2019-03-22 07:46:51 | 金融マーケット
 過去2回は、AIと資産運用というと、よく勘違いされやすい2つの事例についてお話ししました。一つはAIが万能だと思い込むがゆえに迷い込む世界、もう一つは大したこともない内容を、AIという言葉であたかも凄いものとして見せる世界、です。

 それでは、逆にAI技術をきちんと活用している事例というのは、どのようなものがあるのでしょうか? 資産運用の世界では、この部分は比較的はっきりしています。「従来の運用商品の運用プロセスの中で活用し、品質向上につなげている事例」ということです。こう言うと「何だ、つまらない。当たり前じゃないか!」と叱られるのですが、現実はそういうものなのです。

 例えば、従来はアナリストが地道に読みこなして判断していた日銀短観やエコノミストの経済見通し、さらにはセルサイドアナリストの分析レポートなどの「変化度合い」、すなわちネガティブな変化なのか、ポジティブな変化なのか、それがどの程度なのかを、「テキストマイニング」というAI技術を使って、レポート発表後数秒で素早く判断できるプロセスを作り上げている運用会社があります。今までは早くても数時間、遅いと数日もかかっていた作業が数秒で終わりますから、大きなアドバンテージになります。

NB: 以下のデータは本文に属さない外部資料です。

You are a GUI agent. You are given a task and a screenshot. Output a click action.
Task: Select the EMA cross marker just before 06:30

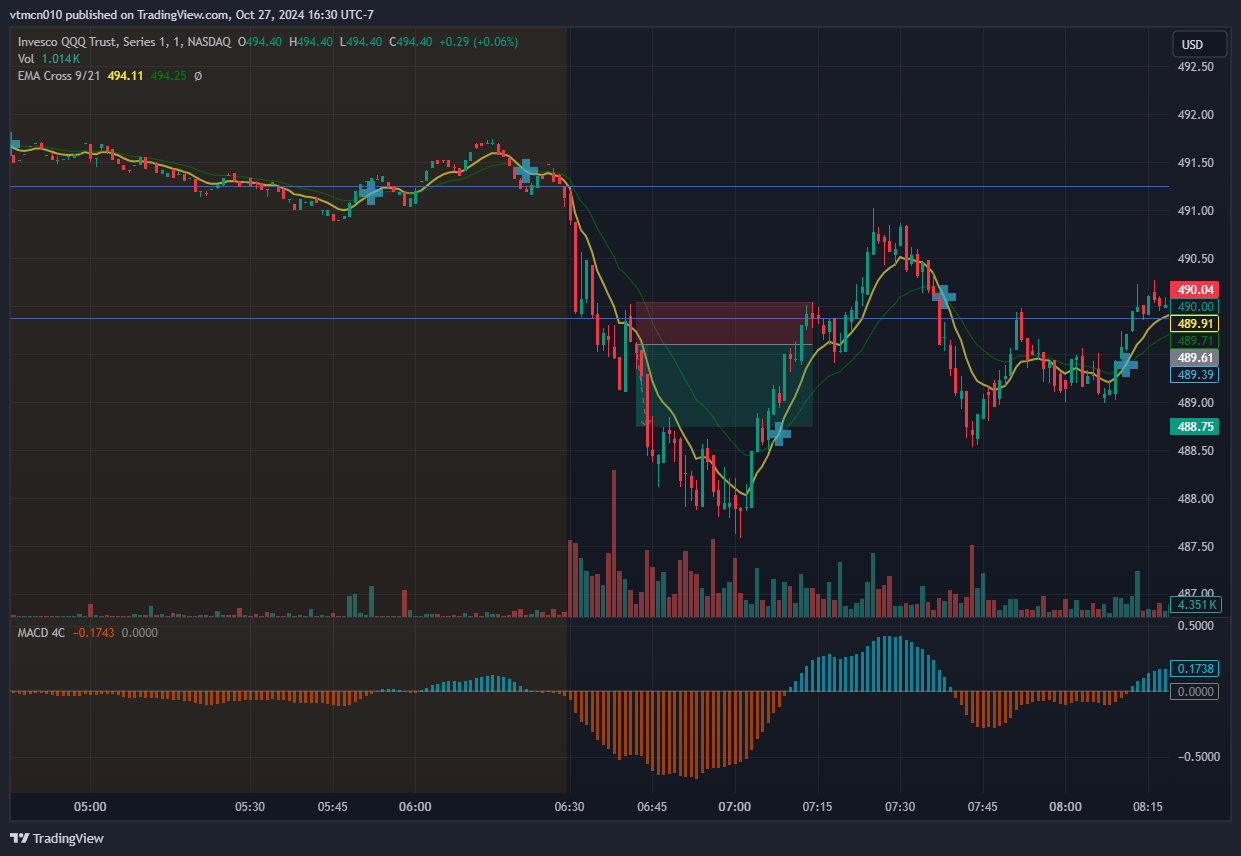coord(526,171)
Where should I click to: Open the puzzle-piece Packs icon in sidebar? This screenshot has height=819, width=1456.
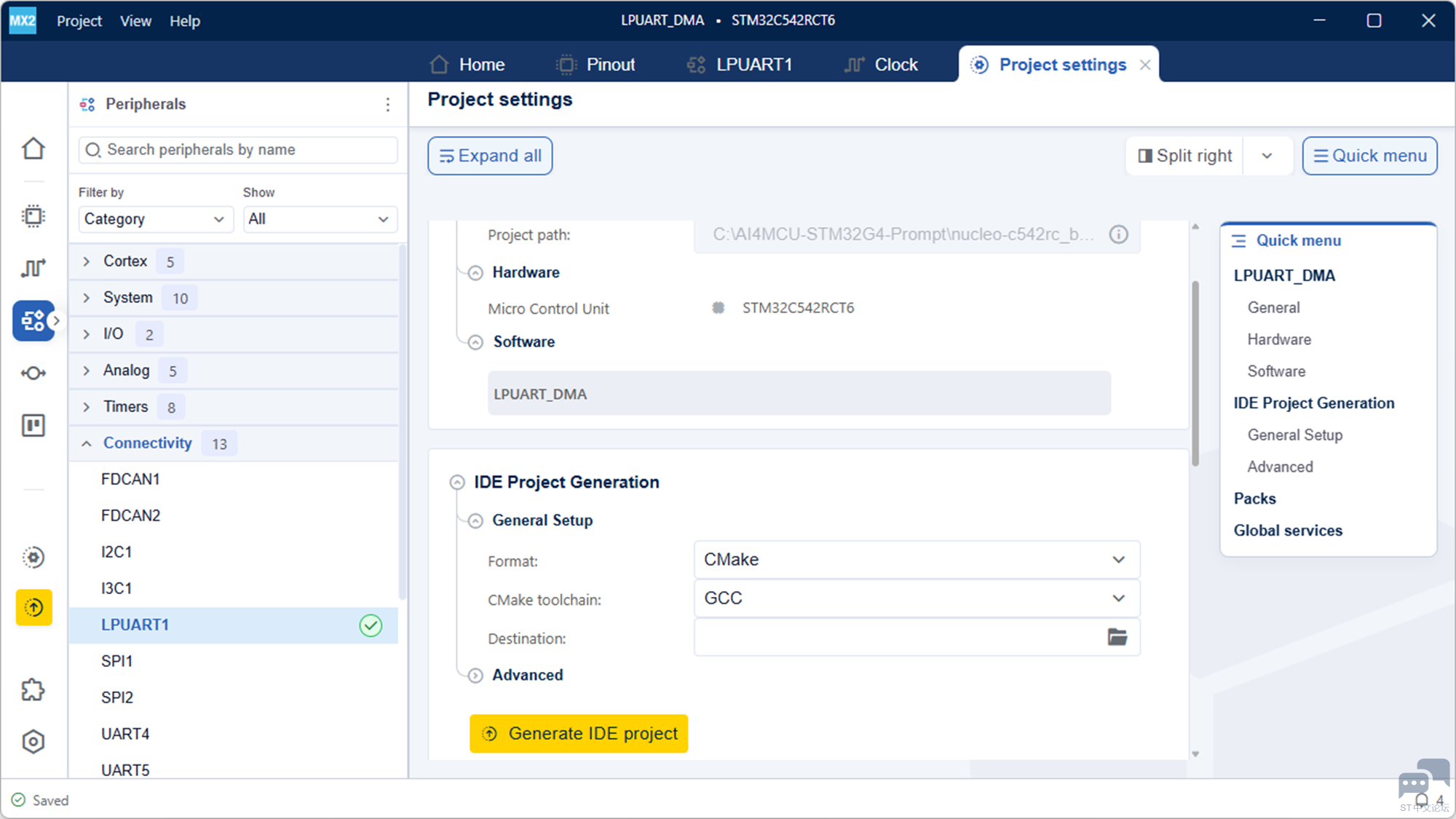(33, 689)
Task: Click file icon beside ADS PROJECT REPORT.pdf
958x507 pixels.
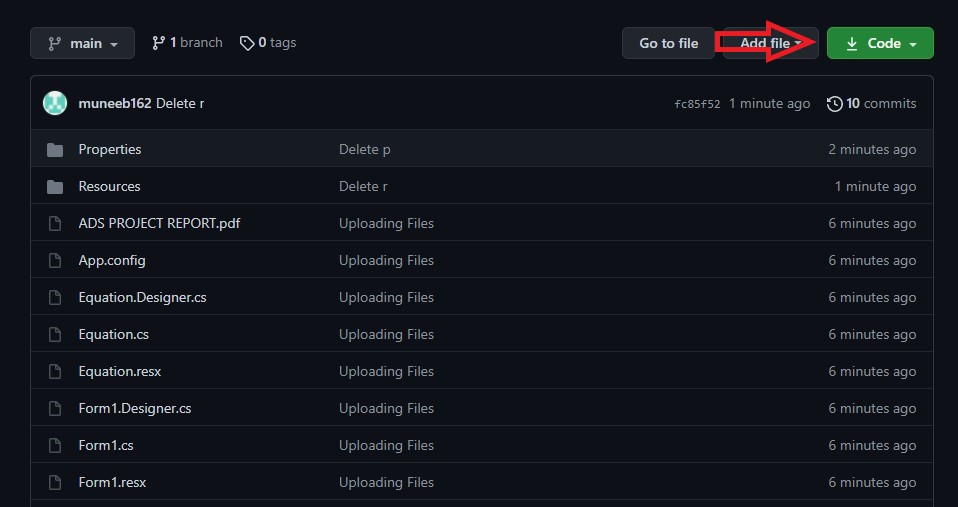Action: (55, 224)
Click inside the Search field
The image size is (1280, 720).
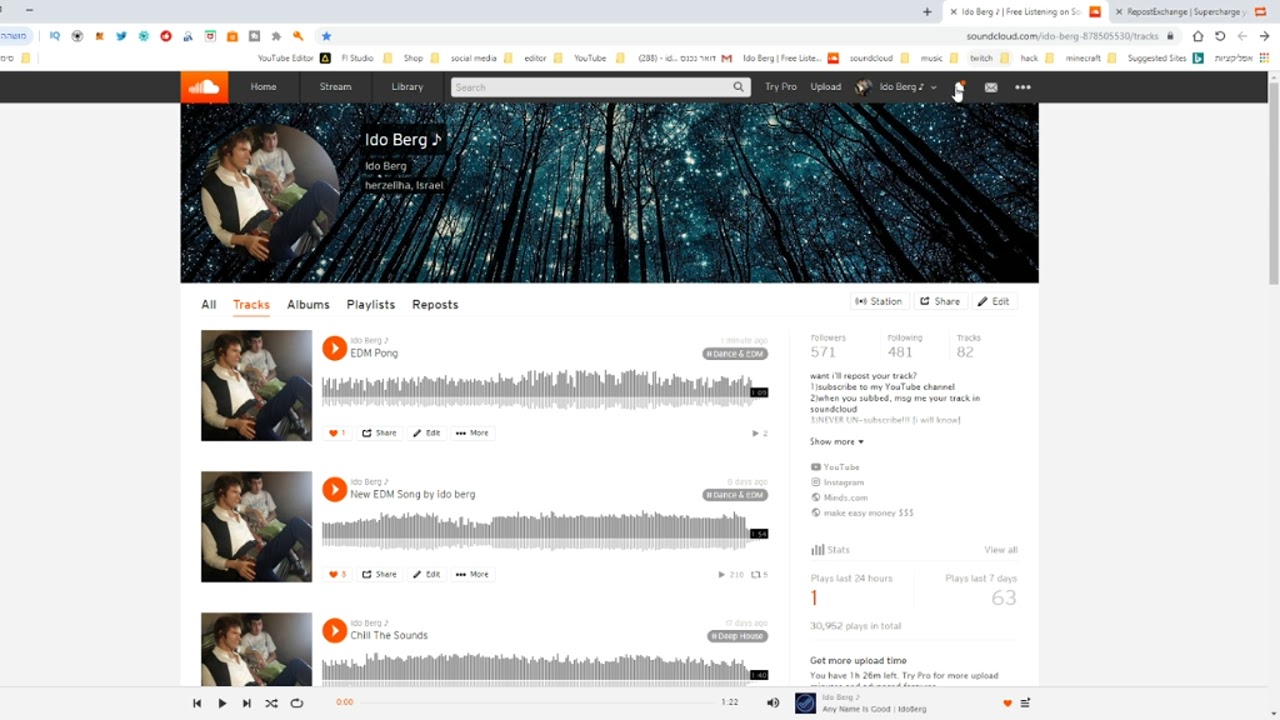[590, 87]
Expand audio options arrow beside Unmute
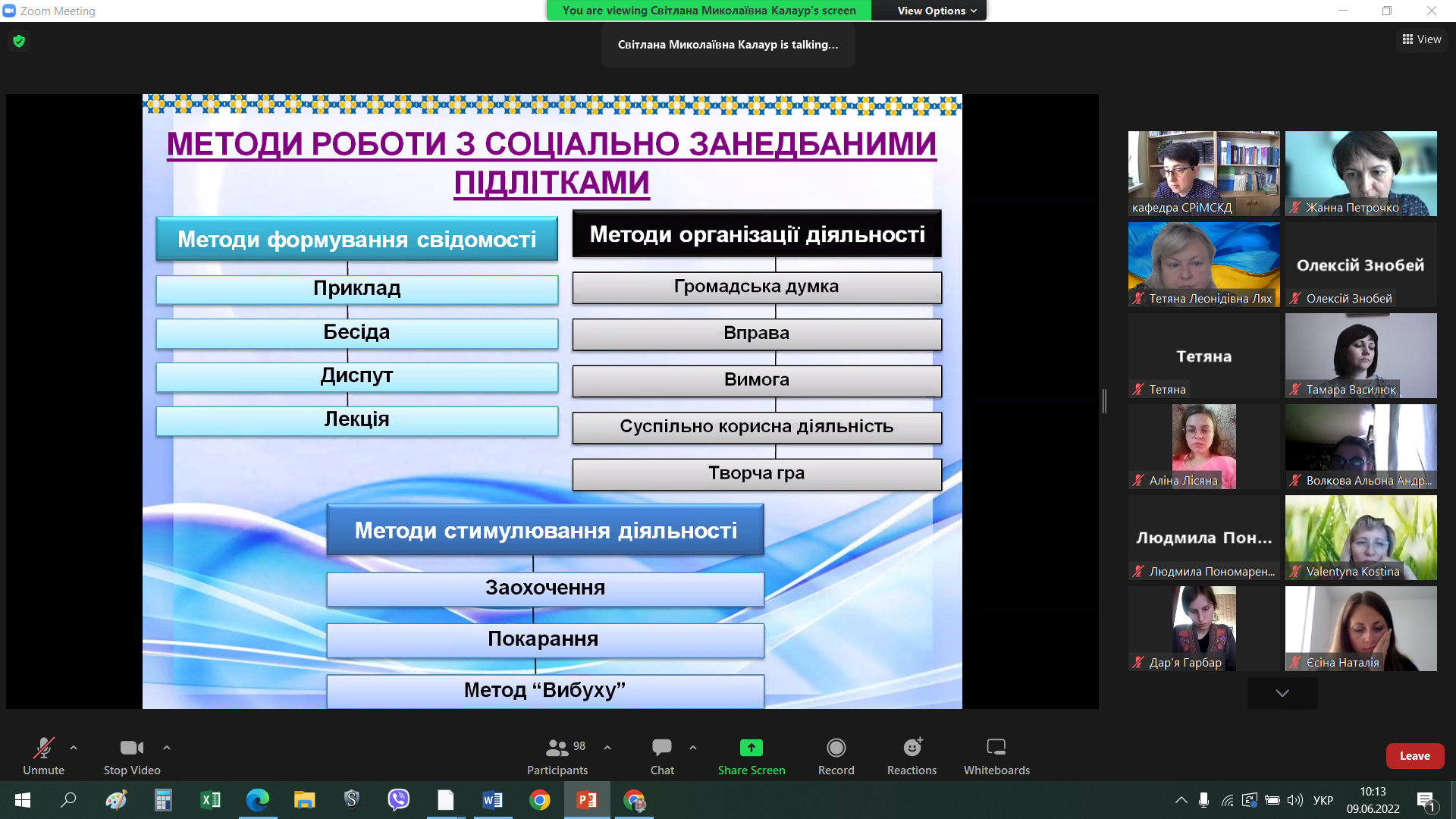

 また、株式のポートフォリオを組む場合、業種毎に銘柄を管理していく手法は一般的ですが、現在は各企業ともに新分野へ参入したり、伝統分野から撤退したりで、企業の業種自体が日々変化する時代に入っていることから、業種分類を常に株価の動きだけで、日々分類し直すというプロセスを導入している運用会社もあります。その作業には、過去の膨大なデータも含めたディープラーニングによる判定が適用されており、このプロセスは「スマートβ」と呼ばれる新たな指数の構築にも利用されています。

 このように、伝統的な資産運用プロセスの一部において、AI技術を取り入れることで、今までは見えなかった関係性が明らかとなり、その結果、運用商品の品質が格段にアップするということが現実に発生しています。その際に大切なのは、AIにすべてを任せるのではなく、AIによって得られた関係性の理由を、卓越した仮説力により普遍化するプロセスが入るということ。このプロセスは人間にしかできない仕事であり、そこで差別化する力を持った者だけがAI技術を真に活用できるという事実です。

 「データをただ大量に集めて、ディープラーニングを使い、その結果にベットしていけば、勝利はあなたのもの」などと、コンサル会社やIT会社は営業をかけてきますが、多額のシステム経費と、ごく当たり前の検討結果だけが「成果」として残ることになります。そうした甘い言葉に乗るべきではないのは当然ですが、AI時代こそ、人間としての総合能力=仮説力が、より重要な付加価値となり、それが差別化要因になることを強く申し上げておきたいと思います。